SOURCE EXTRACT:
——————
Fastener-receiving apertures are disposed one within each of the depressed central portion and are each surrounded by the upwardly projecting peripheral portion. Optionally, a cap member is securable within the depressed central portion of each fastener-receiving button structure.

[0017] In another non-limiting construction, individual modules or base members may be selectively placed through the structural assembly in perimeter-edge to perimeter-edge relation, with different top plate and/or top surface textures, colours and/or materials used to identify different platform regions and/or traffic areas. For ease of customization, in one aspect, top plate is secured to the base member by mechanical fasteners extending through the fastener-receiving apertures of the top plate and securely engaged in a lower deck module element of the base member.

[0018] Other advantages, features and characteristics of the present invention, as well as methods of operation and functions of the related elements of the structure, and the combination of parts and economies of manufacture, will become more apparent upon consideration of the following detailed description.
——————
TASK DATA:
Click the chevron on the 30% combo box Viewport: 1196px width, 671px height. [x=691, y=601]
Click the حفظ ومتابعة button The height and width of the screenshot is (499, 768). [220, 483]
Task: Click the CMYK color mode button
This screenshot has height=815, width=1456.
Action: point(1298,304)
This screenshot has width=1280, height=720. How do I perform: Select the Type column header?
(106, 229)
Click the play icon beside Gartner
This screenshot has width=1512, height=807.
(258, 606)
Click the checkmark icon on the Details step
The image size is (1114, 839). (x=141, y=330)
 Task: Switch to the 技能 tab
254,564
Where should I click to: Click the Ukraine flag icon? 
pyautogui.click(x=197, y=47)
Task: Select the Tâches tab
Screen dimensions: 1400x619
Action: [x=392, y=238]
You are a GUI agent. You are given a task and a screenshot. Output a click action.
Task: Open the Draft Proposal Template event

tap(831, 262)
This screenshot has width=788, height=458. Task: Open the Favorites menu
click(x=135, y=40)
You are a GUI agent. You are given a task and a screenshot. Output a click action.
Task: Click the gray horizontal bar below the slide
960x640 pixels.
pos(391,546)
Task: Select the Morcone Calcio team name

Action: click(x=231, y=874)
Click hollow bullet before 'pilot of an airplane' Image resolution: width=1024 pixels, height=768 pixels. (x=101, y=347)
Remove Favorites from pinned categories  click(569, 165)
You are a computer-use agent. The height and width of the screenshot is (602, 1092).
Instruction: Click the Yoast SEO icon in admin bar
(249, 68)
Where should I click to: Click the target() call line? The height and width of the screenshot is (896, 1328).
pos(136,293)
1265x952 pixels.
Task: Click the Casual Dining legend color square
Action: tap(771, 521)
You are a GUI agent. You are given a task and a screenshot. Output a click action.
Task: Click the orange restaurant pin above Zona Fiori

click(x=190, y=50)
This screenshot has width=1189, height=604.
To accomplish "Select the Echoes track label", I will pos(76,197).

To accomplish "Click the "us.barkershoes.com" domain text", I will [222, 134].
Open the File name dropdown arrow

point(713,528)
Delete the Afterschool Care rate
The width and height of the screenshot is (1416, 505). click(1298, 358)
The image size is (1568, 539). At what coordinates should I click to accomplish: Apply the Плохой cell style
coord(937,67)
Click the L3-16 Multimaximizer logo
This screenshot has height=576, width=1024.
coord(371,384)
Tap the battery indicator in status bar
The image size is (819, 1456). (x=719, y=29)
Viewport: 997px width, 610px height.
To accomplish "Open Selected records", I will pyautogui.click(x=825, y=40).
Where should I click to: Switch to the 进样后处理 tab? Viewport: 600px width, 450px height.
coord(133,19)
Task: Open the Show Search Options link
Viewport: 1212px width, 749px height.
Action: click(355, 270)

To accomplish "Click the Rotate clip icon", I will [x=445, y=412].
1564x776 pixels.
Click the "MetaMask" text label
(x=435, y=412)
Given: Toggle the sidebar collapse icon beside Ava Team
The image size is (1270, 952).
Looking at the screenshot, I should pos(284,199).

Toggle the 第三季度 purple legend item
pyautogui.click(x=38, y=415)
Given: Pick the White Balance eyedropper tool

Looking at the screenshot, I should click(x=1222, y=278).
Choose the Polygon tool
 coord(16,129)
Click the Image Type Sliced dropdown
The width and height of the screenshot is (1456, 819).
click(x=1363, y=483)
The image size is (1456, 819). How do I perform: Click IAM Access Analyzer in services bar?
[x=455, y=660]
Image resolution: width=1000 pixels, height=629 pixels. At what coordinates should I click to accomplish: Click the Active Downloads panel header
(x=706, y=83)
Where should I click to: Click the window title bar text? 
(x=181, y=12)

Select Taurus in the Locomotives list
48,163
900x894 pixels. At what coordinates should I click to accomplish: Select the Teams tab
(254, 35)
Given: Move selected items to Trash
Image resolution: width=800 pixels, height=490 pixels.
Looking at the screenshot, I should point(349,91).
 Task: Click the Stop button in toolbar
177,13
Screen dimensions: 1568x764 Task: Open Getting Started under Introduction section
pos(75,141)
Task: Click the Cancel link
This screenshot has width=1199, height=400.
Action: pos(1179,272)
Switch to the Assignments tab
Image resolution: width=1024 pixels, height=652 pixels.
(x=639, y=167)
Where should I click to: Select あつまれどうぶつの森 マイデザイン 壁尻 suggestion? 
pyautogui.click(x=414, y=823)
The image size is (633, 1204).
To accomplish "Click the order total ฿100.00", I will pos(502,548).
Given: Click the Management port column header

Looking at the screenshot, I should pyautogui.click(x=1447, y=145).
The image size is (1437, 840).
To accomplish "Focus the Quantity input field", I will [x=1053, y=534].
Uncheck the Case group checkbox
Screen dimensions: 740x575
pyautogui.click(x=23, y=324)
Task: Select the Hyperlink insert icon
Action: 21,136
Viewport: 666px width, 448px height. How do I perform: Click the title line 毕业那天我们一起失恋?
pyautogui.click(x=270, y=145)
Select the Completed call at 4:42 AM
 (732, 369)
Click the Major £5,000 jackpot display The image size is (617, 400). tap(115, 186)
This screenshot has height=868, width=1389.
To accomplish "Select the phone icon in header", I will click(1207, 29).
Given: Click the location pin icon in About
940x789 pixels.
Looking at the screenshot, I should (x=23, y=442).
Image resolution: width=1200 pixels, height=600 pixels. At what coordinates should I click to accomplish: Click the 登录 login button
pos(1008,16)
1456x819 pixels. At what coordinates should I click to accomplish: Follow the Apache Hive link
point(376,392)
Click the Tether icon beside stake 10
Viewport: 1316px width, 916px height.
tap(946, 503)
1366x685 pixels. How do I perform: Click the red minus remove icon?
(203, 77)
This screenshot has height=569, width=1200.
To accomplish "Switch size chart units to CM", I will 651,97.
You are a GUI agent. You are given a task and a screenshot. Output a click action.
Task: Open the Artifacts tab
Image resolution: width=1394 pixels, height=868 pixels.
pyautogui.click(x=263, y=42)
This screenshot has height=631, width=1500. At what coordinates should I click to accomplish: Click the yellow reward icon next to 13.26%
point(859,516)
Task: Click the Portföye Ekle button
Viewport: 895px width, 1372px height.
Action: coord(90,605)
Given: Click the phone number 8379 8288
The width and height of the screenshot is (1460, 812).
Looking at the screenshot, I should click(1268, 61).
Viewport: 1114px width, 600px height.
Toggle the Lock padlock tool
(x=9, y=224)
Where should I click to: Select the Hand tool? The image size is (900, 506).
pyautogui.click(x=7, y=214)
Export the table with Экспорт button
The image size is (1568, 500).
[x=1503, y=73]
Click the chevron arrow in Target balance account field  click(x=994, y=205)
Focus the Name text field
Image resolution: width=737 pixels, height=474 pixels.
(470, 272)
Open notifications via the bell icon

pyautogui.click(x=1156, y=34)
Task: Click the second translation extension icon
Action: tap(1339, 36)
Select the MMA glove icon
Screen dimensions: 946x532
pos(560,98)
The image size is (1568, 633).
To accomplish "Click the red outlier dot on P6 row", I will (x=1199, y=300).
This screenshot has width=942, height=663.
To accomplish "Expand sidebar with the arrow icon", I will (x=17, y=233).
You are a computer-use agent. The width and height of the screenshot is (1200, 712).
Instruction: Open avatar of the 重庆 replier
——————
OBJECTIVE A:
Name each property that the patent excerpt says may differ to identify different platform regions and/or traffic areas.
OBJECTIVE B:
Please list every line of the records containing the word "perform", matching case exactly.
The patent excerpt and the records have no connection to each other.

WRITTEN REPLY A:
textures, colours, materials

WRITTEN REPLY B:
This screenshot has width=1280, height=720. How do I perform: Select the Type column header?
The image size is (1456, 819). How do I perform: Click IAM Access Analyzer in services bar?
Viewport: 666px width, 448px height. How do I perform: Click the title line 毕业那天我们一起失恋?
1366x685 pixels. How do I perform: Click the red minus remove icon?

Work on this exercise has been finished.